Means and Credible Intervals
True Alpha Posterior Mean 95% CI lower 95% CI upper
0.25 0.242 0.204 0.280
0.50 0.517 0.483 0.548
0.75 0.764 0.738 0.790

We see that in each case the credible interval covers the true $\alpha$ value from the simulation as we’d hope.

A Simple Generalization

Of course, given the likelihood, we could have estimated $\alpha$ in other ways too (e.g. MLE). However, the setup in Stan points allows for generalization that I am interested in developing. There’s a few steps I would like to take here.

However, for a simple generalization of the current setup, I will now consider the following: rather than assuming I exogenously know the parameters of the price distribution, I will put some priors on $\sigma_1, \sigma_2, \mu_1, \mu_2$, and assume that I observe some draws from the joint distribution of $(X_1, X_2)$ (still assuming independence for now). The stan code now looks like this (not reprinting the function block):

data {
    int<lower=0> N; // Number of observations
    vector[N] Q; // Observed prices
    int<lower=0> K; // Num of previous price obs
    vector[K] X1; // previous price obs
    vector[K] X2; // previous price obs
}
parameters {
    real<lower=0, upper=1> alpha; // P(price comparison)
    real<lower=0> mu1; 
    real<lower=0> mu2; 
    real<lower=0> sigma1; 
    real<lower=0> sigma2;
}
model {

    X1 ~ normal(mu1, sigma1);
    X2 ~ normal(mu2, sigma2);

    for (i in 1:N) {
        target += complex_log_likelihood(Q[i],alpha, mu1, mu2, sigma1, sigma2);
    }
}

The data I feed as $X1$ and $X2$ are simply 1000 simulated draws from the true price distributions. Here are the results for the $\alpha=0.25$ case:

mean se_mean sd 2.5% 50% 97.5% n_eff
alpha 0.24 0.00 0.03 0.19 0.24 0.30 2510
mu1 15.02 0.00 0.07 14.88 15.02 15.16 3267
mu2 19.99 0.00 0.08 19.82 20.00 20.15 3528
sigma1 2.94 0.00 0.05 2.86 2.94 3.03 2646
sigma2 2.93 0.00 0.05 2.84 2.93 3.03 2925
lp__ -16885.18 0.03 1.63 -16889.29 -16884.85 -16883.06 2186

So we see that we still recover a reasonable estimate for $\alpha$, as well as for the other price parameters. Notably, the credible intervals for $\alpha$ are now somewhat wider. This makes sense given the added uncertainty we’ve introduced in the model.

What’s next?

So far, this is still pretty straightforward.

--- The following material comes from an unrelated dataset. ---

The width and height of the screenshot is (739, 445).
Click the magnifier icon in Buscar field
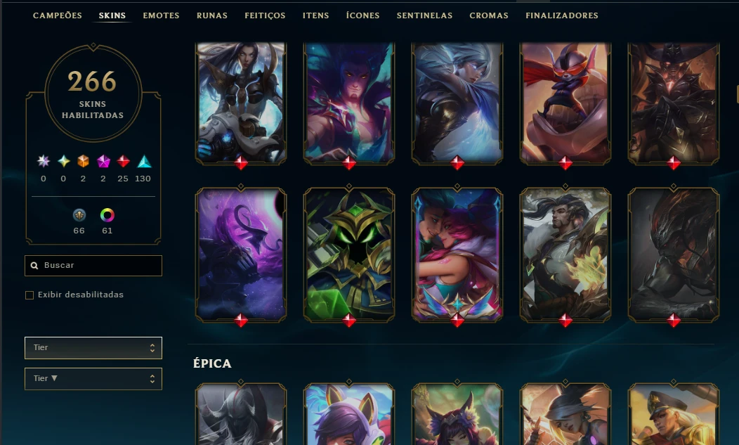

However, it shows that we can estimate a price comparison rate given the following:

  1. Observations of paid prices.
  2. Some iid draws from the true price distributions (and parametric assumptions on these distributions)
  3. Assuming that consumers who price compare will always pay the lower price (while non-comparers will not).

What I am eventually interested in understanding is how price comparison rates vary across related markets which might have different characteristics, and under the setup that I may not observe true price draws from all markets (and so will need to do some partial pooling). The hope is to be able relate market characteristics to rates of price comparison, so that I can descriptively understand when consumers do or do not seem to be comparing prices. In the next section I will sketch this idea.

Many markets generalization (sketch)

Suppose that we now observe paid price data (i.e. $Q$) across $J$ markets over $T$ periods. So now, let $Q_{ijt}$ be an observed paid price for consumer $i$ in market $j$ in period $t$. We are now interested in estimates of $\alpha_{jt}$, the rate of price comparison in market $j$ during period $t$. The issue is that we will not necessarily observe true price data from all market-period cells (since data collection is costly). To address this, I will assume that the market-cell-level price distribution parameters are related in a hierarchical modeling setup, which allows me to infer something about the price distribution parameters of even unobserved market-period cells, and estimate $\alpha$ for these cases while accounting for this added uncertainty. If I then collect other information about the markets, I can examine how the $\alpha_{jt}$ estimates vary across market characteristics.